After the first session, participants returned within a month (on average, 25 ± 21 days) to complete the functional magnetic resonance imaging (fMRI) session. This session included a second stress paradigm (Montreal imaging stress task (MIST)) interleaved with six blocks of an instrumental reinforcement learning task, with two runs for each stress condition (runs 1 and 2: prestress; runs 3 and 4: during-stress; runs 5 and 6: poststress), thus enabling us to assess the impact of stress on RPE modeling25.

Genotyping and computation of GRS

DNA was extracted from venous whole blood. Genotyping was performed at the Stanley Center for Psychiatric Research at the Broad Institute using the Illumina Infinium PsychArray BeadChip and Birdsee calling algorithm48. Single nucleotide variants (SNVs) were excluded when missing genotypes per SNVs > 5% and missing SNV genotypes per individual > 2%. GRS analyses were performed in PLINK49 based on established procedures described elsewhere50 using imputed genotype data. Imputation was performed using the 1000 Genomes Project Data with an imputation quality score of INFO > 0.8 retained for analysis. The GRS was generated based on the summary statistics from the top 22 SNVs derived from the GWAS of subjective well-being (n = 298,420), depressive symptoms (n = 180,866) and neuroticism (n = 170,911) by Okbay et al.34. After imputation and quality control, the dataset comprised 14 of the 22 SNVs (see Supplementary Table 2). For each SNV we retained the risk allele and the effect size of the association measured as a regression beta value. The weighted GRS was generated using the logarithmic-transformed version of the beta value.

MAST (behavioral session)

The MAST51 included a 10-min acute stress phase that combines the physical aspects of immersing one hand in ice water (1–3 °C) from the cold pressor test, with the unpredictability, uncontrollability, negative social-feedback, and mental arithmetic elements of the trier social stress test. To prolong stress, immediately upon MAST completion participants were told by a nonemphatic male study staff that their performance in the math portion was not good enough and that they would need to repeat the task afterwards. Later, participants were informed that repeating the task was not necessary since their performance was “good enough” (i.e., relief was provided). As described in details in recent publications from the current sample25,35, our modified version of the MAST produced highly significant increase in salivary cortisol, negative affect, and state anxiety as well as decreases in positive affect.

MIST (imaging session)

> _Instructions_
1. From the study methods excerpt, repeat the passage word for word, starting with "After the first" and going on through "on RPE modeling25.".
2. Do these statements agree with the study methods excerpt? (a) DNA for genotyping was extracted from saliva. (b) After imputation and quality control, 14 of the 22 SNVs remained in the dataset. (c) After the MAST, a female staff member told participants their math performance was not good enough. Answer yes or no for each, quoting the words of the excerpt that decide it.
3. Take the study methods excerpt further from where it stops by writing the section under its final heading, "MIST (imaging session)".

> _Material provided_
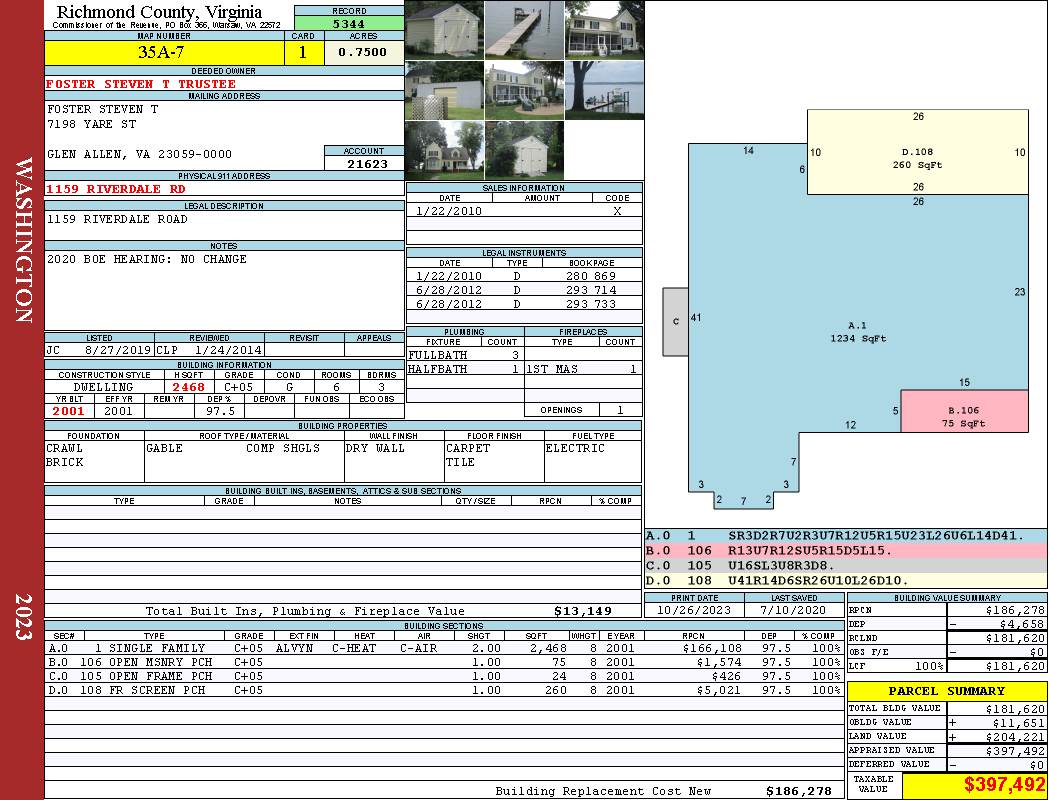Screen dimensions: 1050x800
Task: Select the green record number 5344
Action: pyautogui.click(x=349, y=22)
...
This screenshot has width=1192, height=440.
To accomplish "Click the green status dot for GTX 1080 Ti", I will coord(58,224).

> _List of answers_
1.
After the first session, participants returned within a month (on average, 25 ± 21 days) to complete the functional magnetic resonance imaging (fMRI) session. This session included a second stress paradigm (Montreal imaging stress task (MIST)) interleaved with six blocks of an instrumental reinforcement learning task, with two runs for each stress condition (runs 1 and 2: prestress; runs 3 and 4: during-stress; runs 5 and 6: poststress), thus enabling us to assess the impact of stress on RPE modeling25.

2.
(a) No: "DNA was extracted from venous whole blood."
(b) Yes: "After imputation and quality control, the dataset comprised 14 of the 22 SNVs"
(c) No: "participants were told by a nonemphatic male study staff that their performance in the math portion was not good enough"

3.
During fMRI, stress was induced using a modified version of the MIST52. This task requires participants to complete arithmetic problems of varying difficulty while their performance was publicly evaluated by strangers. Problems vary in terms of time allotted and difficulty level such that “Easy” runs involved only simple arithmetic problems (e.g., 4 − 0 + 2), whereas “Hard” runs involved more difficult problems and shorter response times (e.g., 65/15 + 27/3). Participants were instructed that they had to maintain an 80% accuracy level. In reality, maintaining 80% was very easy for Easy blocks and made impossible for Hard blocks by increasing difficulty and reducing response times according to individual participants’ accuracy. After Hard blocks, participants were presented with a prerecorded video that was made to believe as a live video-conference call, which showed an unfriendly and impatient experimenter who complained that their performance was not adequately maintained at the 80% level. As described in details in a recent publication from the current sample25, our modified version of the MIST produced highly significant increase in negative affect and decreases in positive affect.

PRT (behavioral session)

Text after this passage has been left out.